TEXTAUSZUG:

1. Und zum zweiten Mal beweist du, dass du keine Aussagen verstehen kannst. Die Grafik ist nicht großartig, egal wie man es dreht und wendet. Objektiv ist die Grafik einfach nur oberer Durchschnitt - Aber es geht deutlich besser. Das merkt man alleine schon daran, dass bestimmte Features fehlen (DX11, Tesselation etc.). Und wenn nun einmal Matschtexturen auftreten, beweist das auch nur wieder, dass sich die Entwickler da nicht so viel Mühe gegeben haben. Und wenn du mies aufgelöste Texturen oder das schwache Wasser nicht siehst, solltest du dir vielleicht eine Brille anschaffen oder grafisch starke Spiele spielen....

2. Selbst die Presse kritisiert die mies aufgelösten Texturen. Der grafische Stil, nicht die grafische Power wird gelobt.

3. Die Aussage ist nicht einmal annähernd unsachlich. Nicht nur mir ist das schon passiert, sondern auch einigen anderen Spielern. Foren lesen und so. Die Physik hat derzeit enorme Aussetzer, weshalb Bethesda auch nachbessern will mit dem kommenden Patch. 

Und vielleicht sollten wirklich einige User hier lesen lernen: Ich sage nirgens das die Grafik enorm schlecht ist. Ich hätte nur etwas mehr erwartet, vor allem nach dem Bethesda mit Oblivion doch bewiesen hat, dass sie grafisch opulente Spiele präsentieren können (auch wenn Oblivion dafür viele andere Fehler hatte...). Aber gut, das hängt wohl auch mit den Konsolen zusammen. Das wird sich dann spätestens 2014 ändern... hoffentlich.


----------



## worldofhordcraft (20. November 2011)

Das einzige was mich persönlich am Menü stört ist das man es ÜBERHAUPT nicht sortieren kann. Man hat mehrere Kategorien von Items und die sind da alphabetisch geordnet. Das wars. In Oblivion konnte man Items noch nach Gewicht, Wert und Schaden/Rüstung sortieren, warum hier nicht? Statdessen, wenn man z.B. etwas schweres loswerden will weil man zu viel Zeug mit sich rumträgt, muss man von A-Z jedes Item durchgehen und gucken welches am schwersten ist. Das ist total unnötig


----------



## Heih (20. November 2011)

Razyl schrieb:


> Klasse Physik in Skyrim: Ins Haus rein und erst einmal fliegt der halbe Hütteninhalt durch die Gegend und erschlägt einen fast...

GESAMMELTES MATERIAL:
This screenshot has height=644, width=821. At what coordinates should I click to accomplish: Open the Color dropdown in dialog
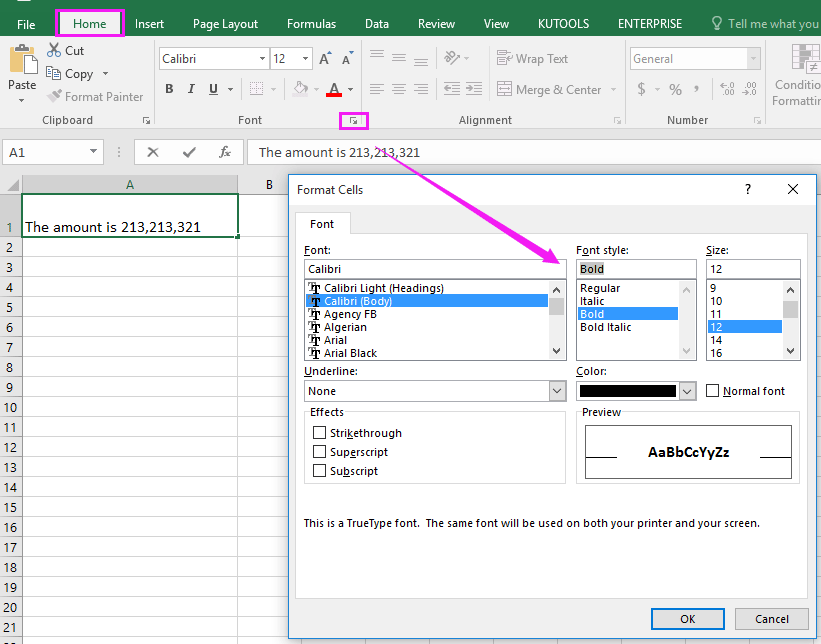[687, 391]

AUFGABENSTELLUNG:
Beantworte die Fragen anhand des Forenauszugs zu Skyrim.
1. Welche fehlenden Features werden im ersten Beitrag als Beispiele genannt?
2. Was wird laut dem ersten Beitrag von der Presse gelobt?
3. Wonach konnte man Items in Oblivion laut worldofhordcraft sortieren?
Die Auflistung ist hierfür ohne Belang.

LÖSUNG:
1. DX11 und Tesselation.
2. Der grafische Stil, nicht die grafische Power.
3. Nach Gewicht, Wert und Schaden/Rüstung.